| Supplied data |

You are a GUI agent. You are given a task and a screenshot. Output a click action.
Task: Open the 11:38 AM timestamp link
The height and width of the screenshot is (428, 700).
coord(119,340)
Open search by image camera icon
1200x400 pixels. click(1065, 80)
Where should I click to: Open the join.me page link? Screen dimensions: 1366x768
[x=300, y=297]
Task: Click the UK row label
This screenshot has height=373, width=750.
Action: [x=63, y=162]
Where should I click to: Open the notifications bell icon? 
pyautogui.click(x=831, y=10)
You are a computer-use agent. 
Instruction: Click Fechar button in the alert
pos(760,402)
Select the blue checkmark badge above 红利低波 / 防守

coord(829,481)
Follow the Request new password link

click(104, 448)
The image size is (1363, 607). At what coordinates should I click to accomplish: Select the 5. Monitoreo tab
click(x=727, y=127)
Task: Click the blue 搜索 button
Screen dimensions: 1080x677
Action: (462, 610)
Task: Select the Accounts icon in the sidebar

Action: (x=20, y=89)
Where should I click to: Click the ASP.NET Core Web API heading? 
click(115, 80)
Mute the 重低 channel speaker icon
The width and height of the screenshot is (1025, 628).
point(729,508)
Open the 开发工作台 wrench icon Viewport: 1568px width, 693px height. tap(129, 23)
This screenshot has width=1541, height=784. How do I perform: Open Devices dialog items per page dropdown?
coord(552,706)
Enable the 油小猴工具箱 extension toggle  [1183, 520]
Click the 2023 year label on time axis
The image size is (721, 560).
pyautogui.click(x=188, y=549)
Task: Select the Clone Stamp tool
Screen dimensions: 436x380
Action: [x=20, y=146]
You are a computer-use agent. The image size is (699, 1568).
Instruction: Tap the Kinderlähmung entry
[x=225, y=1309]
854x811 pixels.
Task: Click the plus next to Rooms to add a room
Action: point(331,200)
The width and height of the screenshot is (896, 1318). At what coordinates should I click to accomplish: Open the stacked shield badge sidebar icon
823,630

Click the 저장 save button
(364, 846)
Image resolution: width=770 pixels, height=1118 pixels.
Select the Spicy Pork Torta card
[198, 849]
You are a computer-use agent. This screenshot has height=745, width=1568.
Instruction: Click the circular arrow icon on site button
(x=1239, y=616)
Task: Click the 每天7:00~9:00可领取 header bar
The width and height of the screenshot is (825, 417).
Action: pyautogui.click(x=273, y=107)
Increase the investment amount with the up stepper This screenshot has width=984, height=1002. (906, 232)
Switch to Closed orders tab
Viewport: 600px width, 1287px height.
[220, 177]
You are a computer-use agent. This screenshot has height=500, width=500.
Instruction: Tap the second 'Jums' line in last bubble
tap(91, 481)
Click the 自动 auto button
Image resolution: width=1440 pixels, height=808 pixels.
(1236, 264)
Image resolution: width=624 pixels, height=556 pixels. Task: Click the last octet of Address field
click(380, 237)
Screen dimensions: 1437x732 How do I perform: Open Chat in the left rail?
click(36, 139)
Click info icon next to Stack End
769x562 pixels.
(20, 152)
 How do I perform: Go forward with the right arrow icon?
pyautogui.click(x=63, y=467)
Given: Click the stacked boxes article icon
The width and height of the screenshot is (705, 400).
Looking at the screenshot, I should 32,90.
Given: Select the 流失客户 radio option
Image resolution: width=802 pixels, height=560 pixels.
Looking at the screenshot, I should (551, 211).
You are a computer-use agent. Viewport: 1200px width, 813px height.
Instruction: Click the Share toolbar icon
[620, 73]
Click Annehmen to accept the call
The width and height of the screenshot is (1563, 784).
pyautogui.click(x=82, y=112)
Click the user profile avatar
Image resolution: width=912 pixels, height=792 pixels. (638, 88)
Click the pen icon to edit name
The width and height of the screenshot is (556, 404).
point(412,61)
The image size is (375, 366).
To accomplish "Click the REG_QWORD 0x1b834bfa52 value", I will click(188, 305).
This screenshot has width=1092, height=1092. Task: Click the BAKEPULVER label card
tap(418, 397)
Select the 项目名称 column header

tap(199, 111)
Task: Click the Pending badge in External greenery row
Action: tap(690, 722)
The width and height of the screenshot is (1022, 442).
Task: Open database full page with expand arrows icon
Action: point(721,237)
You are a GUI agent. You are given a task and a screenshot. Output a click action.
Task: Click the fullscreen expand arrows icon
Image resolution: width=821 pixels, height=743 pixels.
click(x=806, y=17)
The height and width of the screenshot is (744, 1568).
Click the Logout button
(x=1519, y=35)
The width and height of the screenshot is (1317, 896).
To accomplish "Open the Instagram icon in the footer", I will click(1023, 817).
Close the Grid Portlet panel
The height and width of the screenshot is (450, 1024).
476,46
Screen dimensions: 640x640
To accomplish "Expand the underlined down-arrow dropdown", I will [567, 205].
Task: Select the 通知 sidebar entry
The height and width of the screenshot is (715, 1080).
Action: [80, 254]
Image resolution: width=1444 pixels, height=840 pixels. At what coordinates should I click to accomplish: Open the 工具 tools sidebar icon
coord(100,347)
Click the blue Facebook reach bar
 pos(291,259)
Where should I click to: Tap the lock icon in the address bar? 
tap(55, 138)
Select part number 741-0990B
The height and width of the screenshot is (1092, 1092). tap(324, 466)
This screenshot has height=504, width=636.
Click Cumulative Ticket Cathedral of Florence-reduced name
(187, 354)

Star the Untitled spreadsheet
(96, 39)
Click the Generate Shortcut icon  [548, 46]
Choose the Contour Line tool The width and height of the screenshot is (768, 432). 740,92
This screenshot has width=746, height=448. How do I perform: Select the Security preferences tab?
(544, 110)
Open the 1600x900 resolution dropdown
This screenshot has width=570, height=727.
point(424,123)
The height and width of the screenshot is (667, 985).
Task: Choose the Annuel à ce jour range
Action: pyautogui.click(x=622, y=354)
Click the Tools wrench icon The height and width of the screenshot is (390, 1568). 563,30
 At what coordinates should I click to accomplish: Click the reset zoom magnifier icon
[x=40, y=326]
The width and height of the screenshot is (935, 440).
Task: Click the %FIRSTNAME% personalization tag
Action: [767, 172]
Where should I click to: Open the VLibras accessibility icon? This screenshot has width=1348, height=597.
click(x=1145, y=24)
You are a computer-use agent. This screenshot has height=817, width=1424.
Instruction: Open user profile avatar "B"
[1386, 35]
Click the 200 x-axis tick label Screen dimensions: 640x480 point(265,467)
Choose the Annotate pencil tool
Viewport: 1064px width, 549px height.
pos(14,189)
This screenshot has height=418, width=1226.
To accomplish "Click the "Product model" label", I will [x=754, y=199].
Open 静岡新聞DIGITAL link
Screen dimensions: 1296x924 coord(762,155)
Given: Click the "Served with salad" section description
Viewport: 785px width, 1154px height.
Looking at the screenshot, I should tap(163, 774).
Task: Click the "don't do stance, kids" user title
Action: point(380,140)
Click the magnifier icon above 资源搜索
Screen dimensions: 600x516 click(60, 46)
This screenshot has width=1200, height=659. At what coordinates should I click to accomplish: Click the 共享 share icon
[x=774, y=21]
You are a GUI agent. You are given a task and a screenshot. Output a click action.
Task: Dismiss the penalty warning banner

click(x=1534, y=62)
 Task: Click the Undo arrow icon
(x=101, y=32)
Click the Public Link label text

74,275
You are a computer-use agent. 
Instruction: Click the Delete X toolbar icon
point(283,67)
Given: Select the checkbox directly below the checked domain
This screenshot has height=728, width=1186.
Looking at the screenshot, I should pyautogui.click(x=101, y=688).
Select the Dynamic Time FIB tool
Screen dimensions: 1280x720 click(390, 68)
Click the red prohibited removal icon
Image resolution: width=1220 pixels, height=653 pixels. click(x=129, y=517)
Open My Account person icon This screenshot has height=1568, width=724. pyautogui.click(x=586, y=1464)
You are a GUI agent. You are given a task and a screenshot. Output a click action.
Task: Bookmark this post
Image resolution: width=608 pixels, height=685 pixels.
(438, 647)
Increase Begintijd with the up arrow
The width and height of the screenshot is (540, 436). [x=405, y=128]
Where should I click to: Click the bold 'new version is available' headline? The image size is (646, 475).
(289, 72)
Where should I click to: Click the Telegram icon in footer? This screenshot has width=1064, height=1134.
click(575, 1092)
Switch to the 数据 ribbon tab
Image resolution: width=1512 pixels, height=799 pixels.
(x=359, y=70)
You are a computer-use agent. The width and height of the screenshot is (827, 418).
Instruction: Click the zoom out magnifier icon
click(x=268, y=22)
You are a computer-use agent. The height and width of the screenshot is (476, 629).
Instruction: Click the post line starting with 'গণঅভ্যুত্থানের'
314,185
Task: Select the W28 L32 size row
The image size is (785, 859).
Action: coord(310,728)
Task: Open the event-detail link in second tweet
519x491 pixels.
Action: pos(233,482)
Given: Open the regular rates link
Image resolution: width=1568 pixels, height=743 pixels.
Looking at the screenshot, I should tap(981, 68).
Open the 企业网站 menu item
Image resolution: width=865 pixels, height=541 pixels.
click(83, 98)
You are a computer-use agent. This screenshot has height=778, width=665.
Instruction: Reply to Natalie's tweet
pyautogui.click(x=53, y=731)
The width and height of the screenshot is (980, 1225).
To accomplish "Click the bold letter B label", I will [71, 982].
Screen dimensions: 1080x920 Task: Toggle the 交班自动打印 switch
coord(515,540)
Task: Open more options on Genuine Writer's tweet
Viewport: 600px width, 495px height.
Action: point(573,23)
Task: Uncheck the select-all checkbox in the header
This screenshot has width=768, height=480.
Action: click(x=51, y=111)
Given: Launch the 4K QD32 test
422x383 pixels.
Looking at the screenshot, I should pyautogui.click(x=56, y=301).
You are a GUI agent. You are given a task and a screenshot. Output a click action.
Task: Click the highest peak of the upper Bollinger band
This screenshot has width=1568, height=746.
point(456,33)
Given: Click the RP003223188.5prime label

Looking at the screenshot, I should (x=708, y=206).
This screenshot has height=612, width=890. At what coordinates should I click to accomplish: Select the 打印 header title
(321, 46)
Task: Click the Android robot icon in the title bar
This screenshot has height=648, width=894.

| Directions |
Copy all lines of the records that have the string "will" in them.

| Answer section |
To accomplish "Click the REG_QWORD 0x1b834bfa52 value", I will click(188, 305).
To accomplish "Open the Instagram icon in the footer", I will click(1023, 817).
To accomplish "Expand the underlined down-arrow dropdown", I will [567, 205].
To accomplish "Click the "Product model" label", I will [x=754, y=199].
To accomplish "Click the bold letter B label", I will [71, 982].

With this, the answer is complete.